We cannot assure our shareholders and investors that we will achieve
profitability in fiscal 2003 and beyond, nor can we provide assurances that we
will achieve the sales necessary to avoid further expense reductions in the
future.


29

SUBSTANTIALLY ALL OF OUR NET SALES COME FROM A SMALL NUMBER OF LARGE CUSTOMERS

In 2002, Samsung Electronics Company, Ltd., Seagate Technologies, Inc.,
IBM, and Asuka Project accounted for 58%, 24%, 7%, and 6% of revenues,
respectively. In 2001, Samsung Electronics Company, Ltd, Read-Rite Corporation,
NEC, Infineon and SCS accounted for 73%, 7%, 6%, 6% and 5% of revenues,
respectively. In 2000, Samsung Electronics Company, Ltd. and Micron Technology,
Inc. accounted for 91% and 5% of revenues, respectively.
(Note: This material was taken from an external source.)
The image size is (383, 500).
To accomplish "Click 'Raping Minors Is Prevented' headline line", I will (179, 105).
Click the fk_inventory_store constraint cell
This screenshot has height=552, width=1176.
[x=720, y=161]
The semiconductor manufacturing industry generally consists of a limited
number of larger companies. Consequently, we expect that a significant portion
of our future product sales will continue to be concentrated within a limited
number of customers, even though we are making progress in reducing the
concentration of our reliance on these customers through our strategy of product
and customer diversification.

None of our customers has entered into a long-term agreement with us
requiring them to purchase our products. In addition, sales to these customers
may decrease in the future when they complete their current semiconductor
equipment purchasing requirements. If any of our customers were to encounter
financial difficulties or become unable to continue to do business with us at or
near current levels, our business, results of operations and financial condition
could be materially harmed. Customers may delay or cancel orders or may stop
doing business with us for a number of reasons including:

- customer departures from historical buying patterns;

- general market conditions;

- economic conditions; or

- competitive conditions in the semiconductor industry or in the
industries that manufacture products utilizing integrated circuits.

WE DEPEND UPON A LIMITED NUMBER OF SUPPLIERS FOR MANY COMPONENTS AND
SUBASSEMBLIES, AND SUPPLY SHORTAGES OR THE LOSS OF THESE SUPPLIERS COULD RESULT
IN INCREASED COST OR DELAYS IN THE MANUFACTURE AND SALE OF OUR PRODUCTS.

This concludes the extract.